# [Task goal]
Take the line containing "Expand the linked account row chevron" and every line after it in the data below, and print them exactly as given, with nothing else.
── Exercise data
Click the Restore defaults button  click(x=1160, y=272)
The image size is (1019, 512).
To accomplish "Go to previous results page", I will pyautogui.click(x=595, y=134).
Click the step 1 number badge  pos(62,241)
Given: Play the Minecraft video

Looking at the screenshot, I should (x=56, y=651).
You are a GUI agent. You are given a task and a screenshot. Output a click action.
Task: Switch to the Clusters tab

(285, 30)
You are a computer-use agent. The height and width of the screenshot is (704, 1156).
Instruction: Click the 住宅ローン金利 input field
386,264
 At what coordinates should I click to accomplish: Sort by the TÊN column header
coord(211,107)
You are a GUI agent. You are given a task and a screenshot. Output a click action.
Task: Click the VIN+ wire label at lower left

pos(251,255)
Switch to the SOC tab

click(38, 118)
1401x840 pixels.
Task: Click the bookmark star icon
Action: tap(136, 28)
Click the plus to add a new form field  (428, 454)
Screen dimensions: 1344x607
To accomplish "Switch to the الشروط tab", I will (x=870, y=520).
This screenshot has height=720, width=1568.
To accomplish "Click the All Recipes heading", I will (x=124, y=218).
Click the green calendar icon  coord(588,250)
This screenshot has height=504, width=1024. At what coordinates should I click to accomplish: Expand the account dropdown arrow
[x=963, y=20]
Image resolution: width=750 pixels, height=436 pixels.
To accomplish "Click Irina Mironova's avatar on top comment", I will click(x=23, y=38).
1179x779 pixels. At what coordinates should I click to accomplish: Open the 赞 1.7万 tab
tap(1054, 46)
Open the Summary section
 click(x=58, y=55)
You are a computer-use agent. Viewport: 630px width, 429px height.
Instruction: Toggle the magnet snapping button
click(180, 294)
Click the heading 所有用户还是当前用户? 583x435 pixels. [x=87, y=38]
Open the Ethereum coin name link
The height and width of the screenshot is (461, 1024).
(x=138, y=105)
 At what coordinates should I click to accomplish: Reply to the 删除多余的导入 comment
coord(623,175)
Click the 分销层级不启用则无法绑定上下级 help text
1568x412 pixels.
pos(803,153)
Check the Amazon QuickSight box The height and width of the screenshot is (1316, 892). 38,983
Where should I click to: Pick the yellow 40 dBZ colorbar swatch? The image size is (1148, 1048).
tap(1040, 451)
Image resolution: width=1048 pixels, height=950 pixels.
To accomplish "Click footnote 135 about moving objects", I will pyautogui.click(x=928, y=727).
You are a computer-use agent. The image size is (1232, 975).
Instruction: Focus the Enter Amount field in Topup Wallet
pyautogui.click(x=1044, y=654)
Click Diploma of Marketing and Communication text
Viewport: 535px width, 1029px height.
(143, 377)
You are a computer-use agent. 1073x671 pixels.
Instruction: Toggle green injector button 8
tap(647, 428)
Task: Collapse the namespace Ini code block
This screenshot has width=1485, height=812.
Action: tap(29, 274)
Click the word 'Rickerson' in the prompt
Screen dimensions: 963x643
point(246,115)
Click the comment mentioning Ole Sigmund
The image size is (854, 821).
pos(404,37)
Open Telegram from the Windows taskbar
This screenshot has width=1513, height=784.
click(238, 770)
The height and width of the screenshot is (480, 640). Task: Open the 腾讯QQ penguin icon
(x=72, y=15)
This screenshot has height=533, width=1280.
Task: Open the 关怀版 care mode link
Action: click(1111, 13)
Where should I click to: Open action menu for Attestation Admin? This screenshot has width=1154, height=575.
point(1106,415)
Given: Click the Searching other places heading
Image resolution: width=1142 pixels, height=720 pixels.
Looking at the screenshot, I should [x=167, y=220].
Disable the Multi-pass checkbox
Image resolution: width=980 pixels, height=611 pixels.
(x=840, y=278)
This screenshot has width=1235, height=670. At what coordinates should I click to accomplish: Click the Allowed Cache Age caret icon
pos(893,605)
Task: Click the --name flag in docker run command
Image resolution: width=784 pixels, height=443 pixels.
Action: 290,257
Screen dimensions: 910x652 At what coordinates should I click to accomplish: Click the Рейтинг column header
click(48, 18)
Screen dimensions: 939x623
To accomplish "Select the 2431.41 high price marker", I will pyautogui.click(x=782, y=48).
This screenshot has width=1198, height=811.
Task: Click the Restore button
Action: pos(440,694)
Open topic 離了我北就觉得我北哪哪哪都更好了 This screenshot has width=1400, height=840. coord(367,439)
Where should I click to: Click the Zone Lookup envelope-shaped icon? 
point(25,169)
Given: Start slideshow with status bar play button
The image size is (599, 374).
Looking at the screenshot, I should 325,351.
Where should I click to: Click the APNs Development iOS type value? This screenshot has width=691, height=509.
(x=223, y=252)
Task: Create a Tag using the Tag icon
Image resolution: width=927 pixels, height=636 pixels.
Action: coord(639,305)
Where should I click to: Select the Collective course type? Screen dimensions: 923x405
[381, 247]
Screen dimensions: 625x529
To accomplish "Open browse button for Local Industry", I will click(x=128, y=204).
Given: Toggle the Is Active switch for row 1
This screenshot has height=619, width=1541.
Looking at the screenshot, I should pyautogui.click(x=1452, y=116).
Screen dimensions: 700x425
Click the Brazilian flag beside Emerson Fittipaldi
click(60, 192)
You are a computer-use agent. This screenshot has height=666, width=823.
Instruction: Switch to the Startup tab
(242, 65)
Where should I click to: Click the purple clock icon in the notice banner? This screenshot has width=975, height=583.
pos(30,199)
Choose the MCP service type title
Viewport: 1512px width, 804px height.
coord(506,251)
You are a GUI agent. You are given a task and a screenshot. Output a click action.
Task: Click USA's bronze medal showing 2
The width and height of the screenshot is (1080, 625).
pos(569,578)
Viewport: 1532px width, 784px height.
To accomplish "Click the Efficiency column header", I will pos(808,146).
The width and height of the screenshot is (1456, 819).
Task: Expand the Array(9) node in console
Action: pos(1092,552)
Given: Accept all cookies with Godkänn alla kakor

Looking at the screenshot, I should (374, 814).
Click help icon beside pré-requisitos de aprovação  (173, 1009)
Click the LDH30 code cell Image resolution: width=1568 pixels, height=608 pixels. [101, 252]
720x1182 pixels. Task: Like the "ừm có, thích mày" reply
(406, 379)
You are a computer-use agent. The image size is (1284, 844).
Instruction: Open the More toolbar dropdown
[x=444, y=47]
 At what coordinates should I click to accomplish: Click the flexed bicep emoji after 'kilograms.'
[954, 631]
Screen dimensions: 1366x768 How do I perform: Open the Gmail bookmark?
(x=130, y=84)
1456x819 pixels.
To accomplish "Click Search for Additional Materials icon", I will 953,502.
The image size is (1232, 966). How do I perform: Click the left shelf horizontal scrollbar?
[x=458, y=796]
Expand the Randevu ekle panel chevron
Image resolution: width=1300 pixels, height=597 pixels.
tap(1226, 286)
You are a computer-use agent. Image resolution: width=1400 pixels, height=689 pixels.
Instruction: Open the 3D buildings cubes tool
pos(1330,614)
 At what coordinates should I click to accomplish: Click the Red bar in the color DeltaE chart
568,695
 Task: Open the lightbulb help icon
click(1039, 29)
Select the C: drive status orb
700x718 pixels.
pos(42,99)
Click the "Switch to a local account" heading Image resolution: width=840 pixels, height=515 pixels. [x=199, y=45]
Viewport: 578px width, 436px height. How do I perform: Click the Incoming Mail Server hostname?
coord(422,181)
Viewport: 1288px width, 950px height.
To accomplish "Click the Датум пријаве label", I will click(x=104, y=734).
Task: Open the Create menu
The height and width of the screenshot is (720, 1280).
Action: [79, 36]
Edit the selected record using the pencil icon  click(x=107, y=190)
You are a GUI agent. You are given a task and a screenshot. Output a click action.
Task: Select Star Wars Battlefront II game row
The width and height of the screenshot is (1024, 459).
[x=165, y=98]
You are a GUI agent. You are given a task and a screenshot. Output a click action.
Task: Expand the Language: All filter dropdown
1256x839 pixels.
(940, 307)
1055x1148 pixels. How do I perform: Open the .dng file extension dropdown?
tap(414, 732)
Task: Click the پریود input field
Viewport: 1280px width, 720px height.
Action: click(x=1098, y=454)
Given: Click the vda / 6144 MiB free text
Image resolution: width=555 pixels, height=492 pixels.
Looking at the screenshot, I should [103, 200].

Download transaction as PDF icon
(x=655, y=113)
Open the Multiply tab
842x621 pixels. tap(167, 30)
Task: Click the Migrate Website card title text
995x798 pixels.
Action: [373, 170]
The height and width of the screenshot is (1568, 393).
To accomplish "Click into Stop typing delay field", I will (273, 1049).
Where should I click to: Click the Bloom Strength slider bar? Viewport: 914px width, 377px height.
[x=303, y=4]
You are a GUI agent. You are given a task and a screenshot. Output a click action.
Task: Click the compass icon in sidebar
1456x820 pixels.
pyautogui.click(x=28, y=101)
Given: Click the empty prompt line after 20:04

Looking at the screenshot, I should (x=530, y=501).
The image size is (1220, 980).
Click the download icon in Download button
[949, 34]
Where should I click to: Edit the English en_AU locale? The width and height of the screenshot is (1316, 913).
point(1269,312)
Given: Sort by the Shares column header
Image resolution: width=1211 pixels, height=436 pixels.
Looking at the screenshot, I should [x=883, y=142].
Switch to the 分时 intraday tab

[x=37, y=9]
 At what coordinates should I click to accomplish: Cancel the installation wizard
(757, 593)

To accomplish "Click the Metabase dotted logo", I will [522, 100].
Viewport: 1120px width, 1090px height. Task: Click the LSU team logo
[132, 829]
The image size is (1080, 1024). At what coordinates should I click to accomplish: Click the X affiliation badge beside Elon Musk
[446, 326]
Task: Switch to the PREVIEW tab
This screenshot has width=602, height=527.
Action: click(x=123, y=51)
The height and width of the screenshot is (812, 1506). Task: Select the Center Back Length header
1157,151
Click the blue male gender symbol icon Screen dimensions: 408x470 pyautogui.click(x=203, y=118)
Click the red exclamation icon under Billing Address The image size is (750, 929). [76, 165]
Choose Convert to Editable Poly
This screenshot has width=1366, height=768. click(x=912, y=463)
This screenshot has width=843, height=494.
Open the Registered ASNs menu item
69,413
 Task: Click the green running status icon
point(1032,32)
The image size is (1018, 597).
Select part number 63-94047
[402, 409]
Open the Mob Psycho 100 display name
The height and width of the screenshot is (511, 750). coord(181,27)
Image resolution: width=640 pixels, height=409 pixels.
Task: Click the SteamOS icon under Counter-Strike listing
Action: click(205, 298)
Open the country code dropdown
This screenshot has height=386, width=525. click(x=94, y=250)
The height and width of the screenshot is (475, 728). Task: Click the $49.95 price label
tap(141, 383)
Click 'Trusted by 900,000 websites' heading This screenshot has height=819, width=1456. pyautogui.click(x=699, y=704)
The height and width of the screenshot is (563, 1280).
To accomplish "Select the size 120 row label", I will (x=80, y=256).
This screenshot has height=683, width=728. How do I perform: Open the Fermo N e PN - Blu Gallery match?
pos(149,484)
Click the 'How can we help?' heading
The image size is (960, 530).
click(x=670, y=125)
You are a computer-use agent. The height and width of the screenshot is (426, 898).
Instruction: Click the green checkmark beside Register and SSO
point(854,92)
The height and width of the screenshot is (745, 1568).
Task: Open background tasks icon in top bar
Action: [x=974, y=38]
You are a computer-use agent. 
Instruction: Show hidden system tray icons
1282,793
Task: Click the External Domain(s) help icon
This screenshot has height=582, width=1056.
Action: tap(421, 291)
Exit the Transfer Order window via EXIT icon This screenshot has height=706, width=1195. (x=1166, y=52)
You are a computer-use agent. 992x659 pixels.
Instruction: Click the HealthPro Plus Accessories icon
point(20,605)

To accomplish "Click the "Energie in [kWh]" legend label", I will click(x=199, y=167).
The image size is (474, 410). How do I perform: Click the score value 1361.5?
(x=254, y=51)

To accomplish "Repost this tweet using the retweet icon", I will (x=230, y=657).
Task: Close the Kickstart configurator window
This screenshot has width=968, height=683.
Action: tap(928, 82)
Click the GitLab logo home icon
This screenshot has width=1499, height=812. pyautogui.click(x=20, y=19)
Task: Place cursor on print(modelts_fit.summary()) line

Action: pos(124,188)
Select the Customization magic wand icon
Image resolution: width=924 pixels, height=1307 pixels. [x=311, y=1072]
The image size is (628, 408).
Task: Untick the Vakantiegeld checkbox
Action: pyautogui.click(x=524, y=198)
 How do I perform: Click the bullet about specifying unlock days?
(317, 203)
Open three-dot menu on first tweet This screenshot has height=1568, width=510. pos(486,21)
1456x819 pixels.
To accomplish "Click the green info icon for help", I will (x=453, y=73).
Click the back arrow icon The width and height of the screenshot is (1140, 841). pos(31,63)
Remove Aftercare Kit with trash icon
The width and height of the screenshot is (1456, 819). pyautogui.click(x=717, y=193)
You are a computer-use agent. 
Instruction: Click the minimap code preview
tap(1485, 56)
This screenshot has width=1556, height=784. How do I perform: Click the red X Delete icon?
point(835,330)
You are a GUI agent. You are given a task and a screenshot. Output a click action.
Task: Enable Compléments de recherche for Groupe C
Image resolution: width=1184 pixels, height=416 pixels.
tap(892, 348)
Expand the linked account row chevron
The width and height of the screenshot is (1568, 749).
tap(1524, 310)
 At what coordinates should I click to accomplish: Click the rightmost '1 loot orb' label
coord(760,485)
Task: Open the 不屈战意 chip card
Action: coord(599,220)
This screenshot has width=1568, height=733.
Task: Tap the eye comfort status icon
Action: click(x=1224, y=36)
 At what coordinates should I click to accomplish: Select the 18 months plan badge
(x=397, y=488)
────
# [Result of the exercise]
Expand the linked account row chevron
The width and height of the screenshot is (1568, 749).
tap(1524, 310)
 At what coordinates should I click to accomplish: Click the rightmost '1 loot orb' label
coord(760,485)
Task: Open the 不屈战意 chip card
Action: coord(599,220)
This screenshot has width=1568, height=733.
Task: Tap the eye comfort status icon
Action: click(x=1224, y=36)
 At what coordinates should I click to accomplish: Select the 18 months plan badge
(x=397, y=488)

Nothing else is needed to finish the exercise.